##### RECORDS TO USE

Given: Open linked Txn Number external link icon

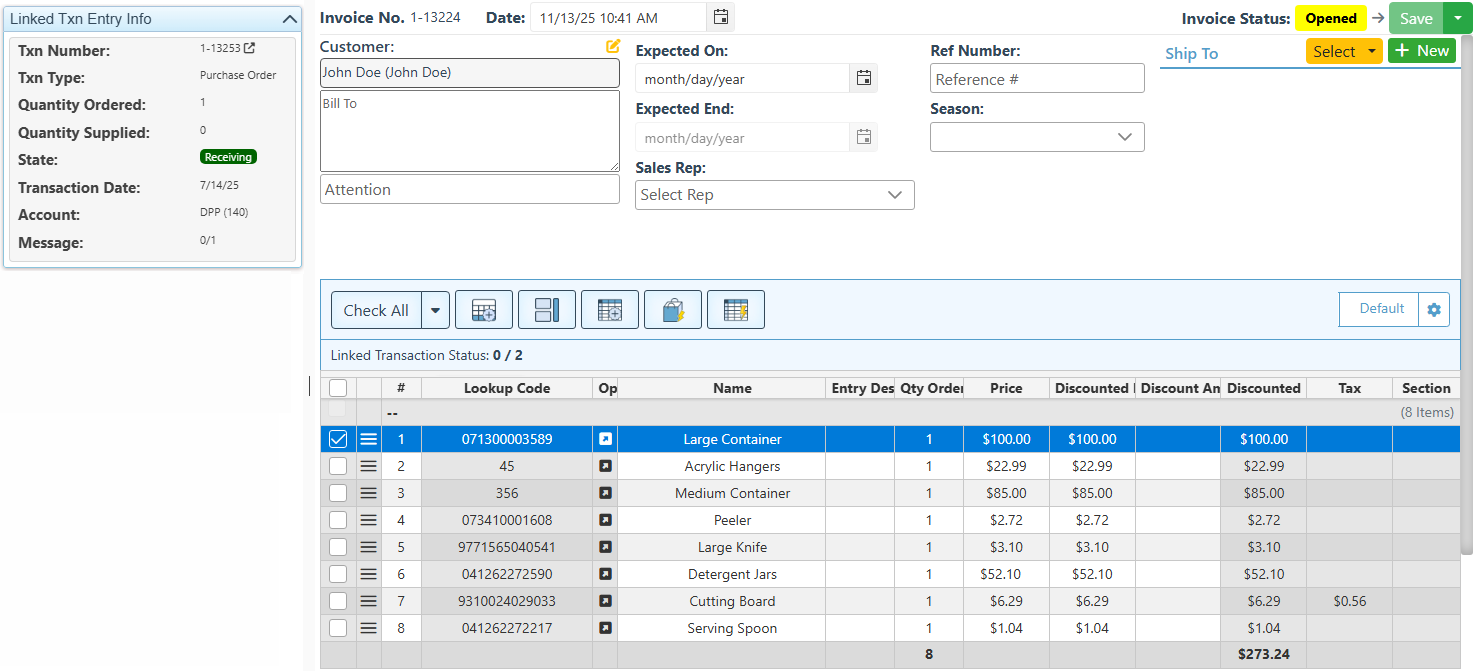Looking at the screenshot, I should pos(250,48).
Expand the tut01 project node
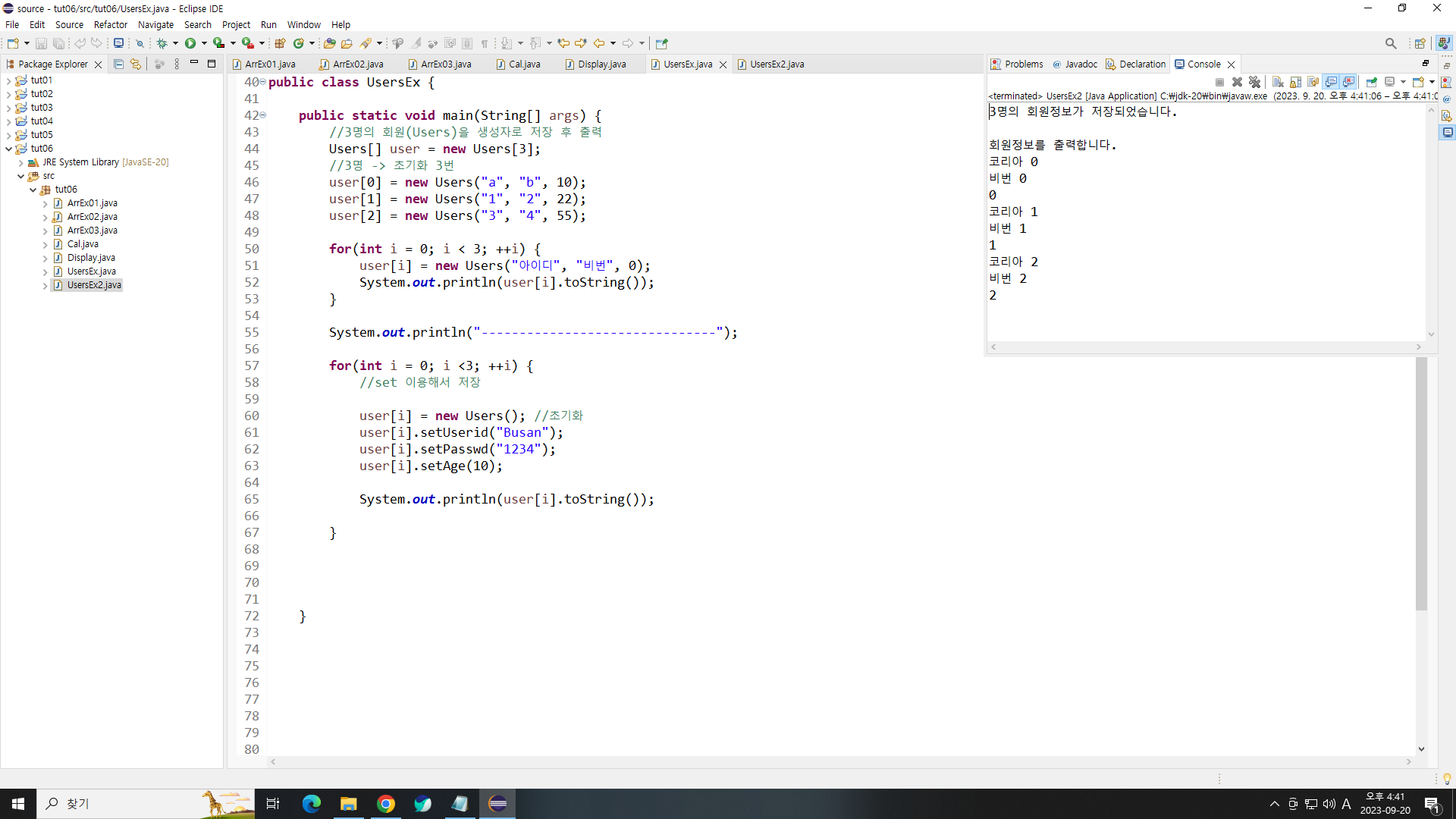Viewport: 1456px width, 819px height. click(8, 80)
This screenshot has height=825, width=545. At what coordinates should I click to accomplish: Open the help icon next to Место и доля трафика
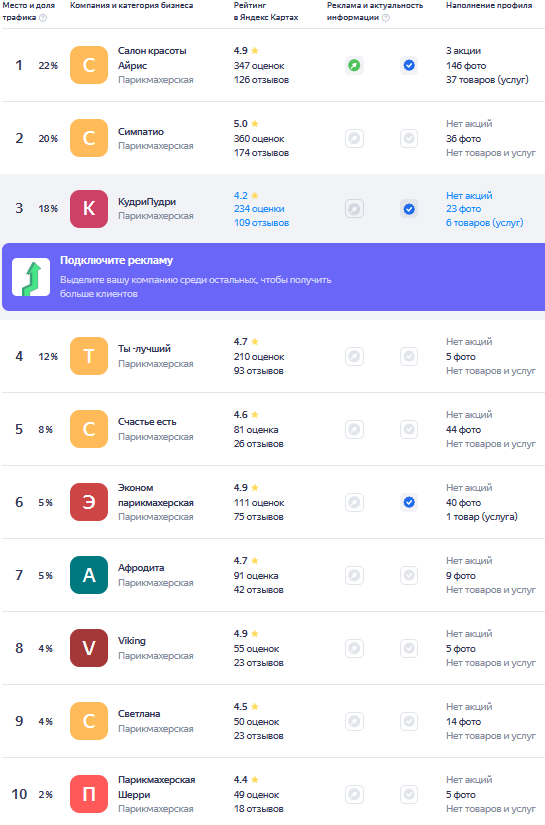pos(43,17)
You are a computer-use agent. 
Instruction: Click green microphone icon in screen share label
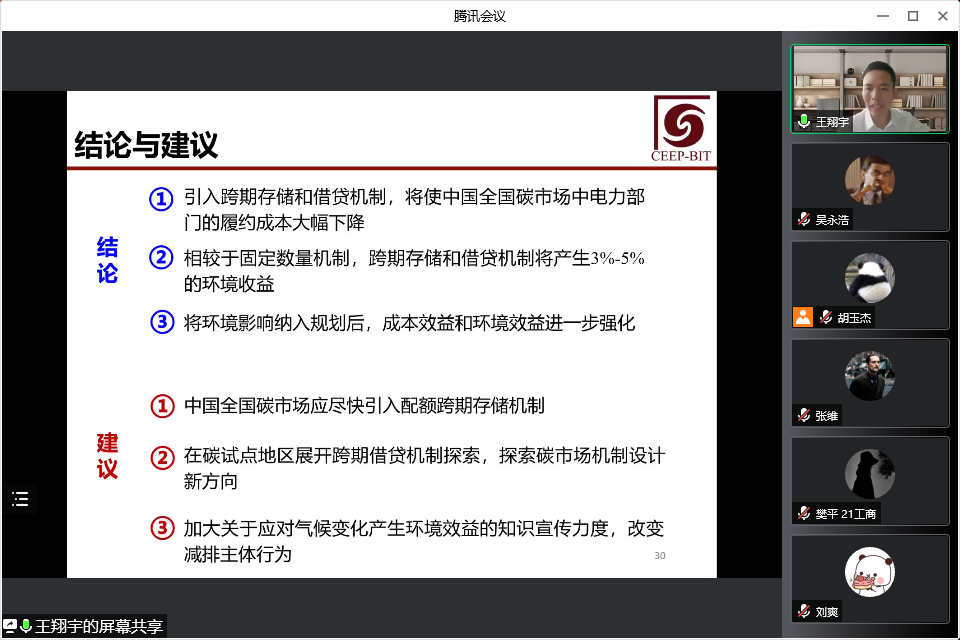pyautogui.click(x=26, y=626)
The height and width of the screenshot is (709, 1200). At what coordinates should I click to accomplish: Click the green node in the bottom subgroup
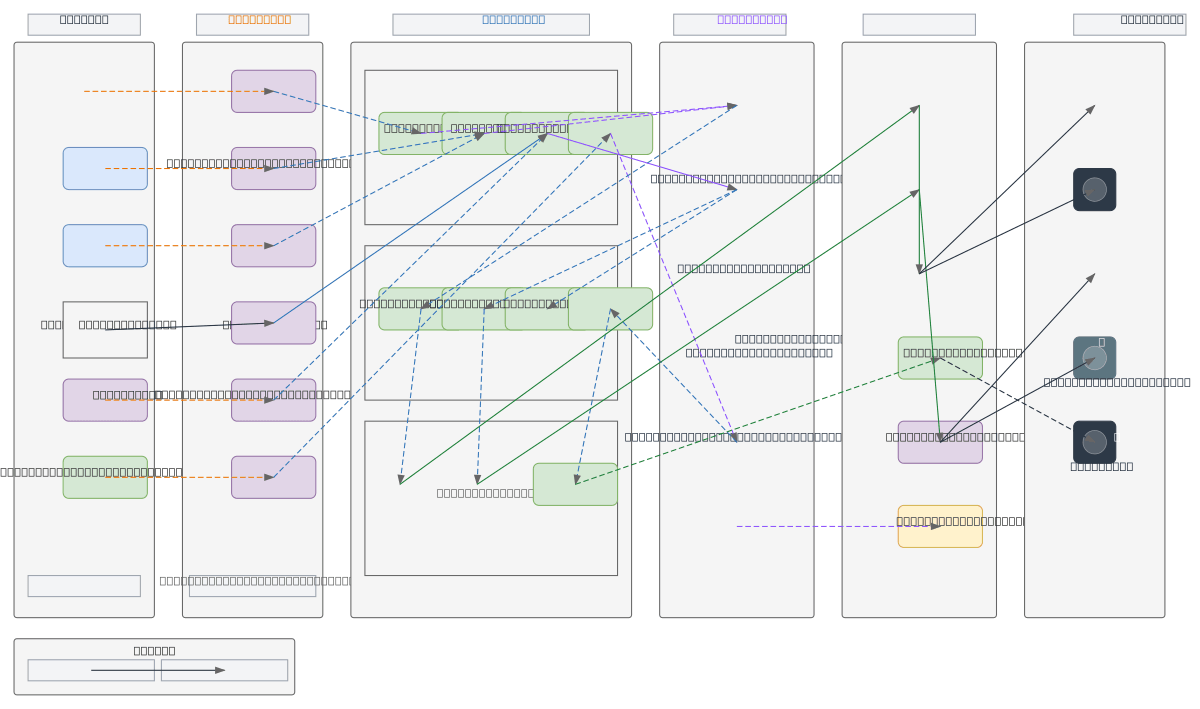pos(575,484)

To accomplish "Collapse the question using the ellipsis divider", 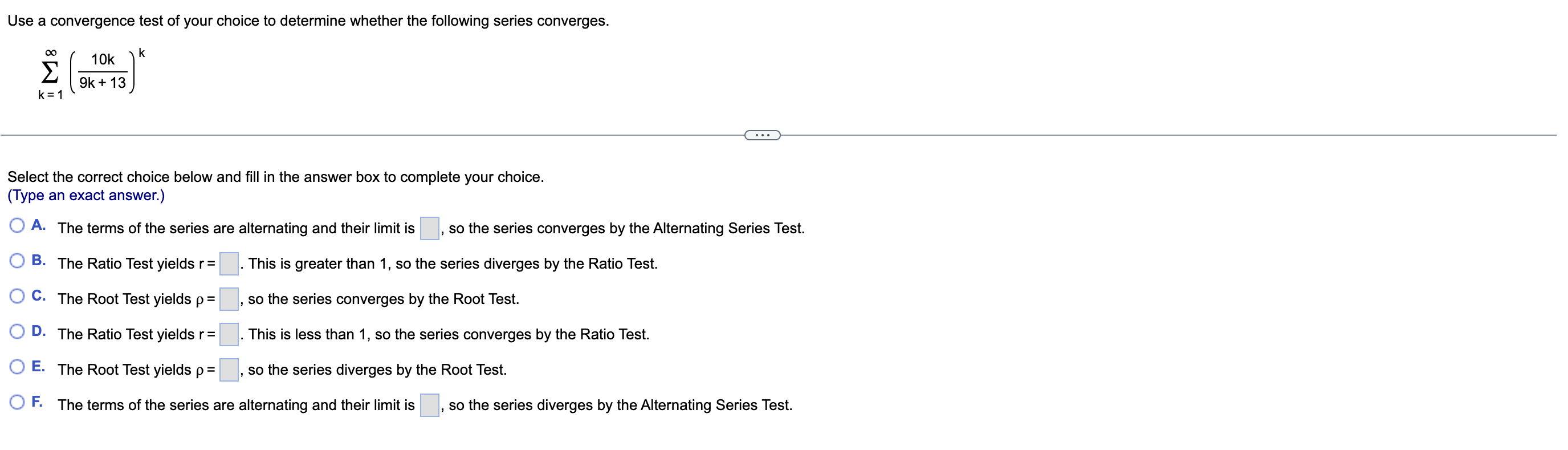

##########

> SET TASK
Pull out each line of the material above that contains the word "Open", and copy those lines in full.

> EXERCISE SOLUTION
Given: Open linked Txn Number external link icon
This screenshot has height=825, width=545. At what coordinates should I click to accomplish: Open the help icon next to Место и доля трафика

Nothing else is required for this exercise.